Are These Startups The Future of Food Tech?

Are These Startups The Future of Food Tech?

Cheap and accurate weather forecasting and indoor LED farms were just some of the offerings at the Nobel Week Dialogue in Stockholm

Wednesday 21 December 2016 11.06 GMT

he ability to forecast tomorrow’s weather is something farmers have at their fingertips in many parts of the world, but in some regions weather forecasting is much trickier.

“In the tropics, weather processes are faster and up to a thousand times smaller than up here,” says Liisa Petrykowska, managing director of Ignitia, a Stockholm-based startup. “The weather forecasting systems developed by western governments haven’t focused on the tropics.”

Existing next-day forecasts are accurate less than half the time, she says, making them next-to-useless for farmers. Ignitia has built its own atmospheric models to deliver forecasts that are right up to 85% of the time, and sends them out as simple text messages costing just 4 cents (2p) a day.

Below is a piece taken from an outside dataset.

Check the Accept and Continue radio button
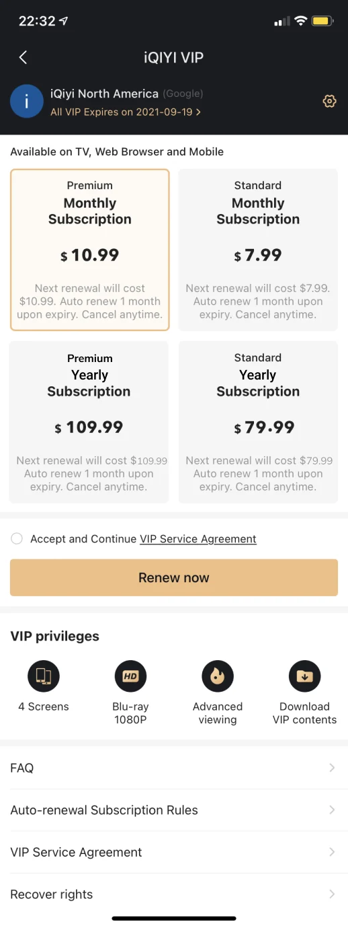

“Many farmers were sceptical at first,” says Petrykowska, “But we quickly built up trust. Now 90% of Ghanaian farmers who receive them say the forecasts have helped them to make the correct decisions about planting, sowing, spraying and transportation.”

Indoor LED farms

Ignitia was one of a number of food tech startups that gathered in Stockholm last week for the Future of Food, an event organised by the Nobel Foundation. The startups believe applying technologies such as machine learning, advanced materials and open-source practices can revolutionise food production.

“What happens in the next 50 years will determine what happens to society over the next 10,000,” Johan Rockström, professor of environmental science at Stockholm University, told the conference. “Food is the deciding factor. Food is the primary cause behind loss of diversity, the largest user of fresh water, and is responsible for 30% of all greenhouse gas emissions. If we get it right on food, we are likely to get it right for planet Earth.”

Caleb Harper, director of Open Agriculture at the Massachusetts Institute of Technology, thinks sensor-controlled hydroponic and aeroponic growing systems are part of the answer. “We are slaves to climate in agriculture. But what if we could give every country access to good weather?” he said.

In his lab, plants grow under LED lights and the watchful gaze of dozens of sensors – collecting more than 3m data points for every plant. Harper claims his crops grow five times faster than they would outdoors, and need 90% less water while doing so. Everything his lab discovers is then made freely available through open source hardware and software websites. “The open food movement gives access to biology, in the same way that HTML gave us access to the internet,” says Harper.

Fish farms and reuseable chill bags

 

Aside from weather, another big topic at the event was the shift away from raising animals for meat, which is responsible for a disproportionate share of the land, water and energy used in food production. “Americans eat four times as much beef as all seafood combined, but aquaculture is emerging as a possible solution,” says Peter Tyedmers of Dalhousie University in Canada.

He has been evaluating new, floating semi-closed fish farming tanksthat can recycle fish waste as fertiliser and avoid contaminating nearby water systems. One drawback is that they need more energy than traditional open-water farms, meaning they might increase carbon emissions even as they reduce pollution.

Tyedmers also warns that fish food should be sourced from low-impact agricultural crops rather than other marine organisms. “Aquaculture is not a panacea but it can be a key wedge in moving away from land-fed livestock to the sea,” he says.

Food technology is also giving us solutions at home. As more people use online grocery or meal services, there has been a growing demand for refrigerated lorries, together with expensive Styrofoam boxes and gel packs to keep food hot or cold on that last mile.

The Food Climate Research Network estimates around half a percent of the UK’s greenhouse gas emissions come from mobile refrigeration units moving chilled food around the country. iFoodbag, another Stockholm startup, aims to replace traditional delivery methods with reusable, recyclable bags made from laminated paper.

The bag can keep chilled groceries from becoming dangerously warm for around five hours, which its makers think is long enough to use a normal van (or presumably a drone, in the future) for delivery. Adding a frozen gel pack extends the time to eight hours, and the bag can be reused up to seven times.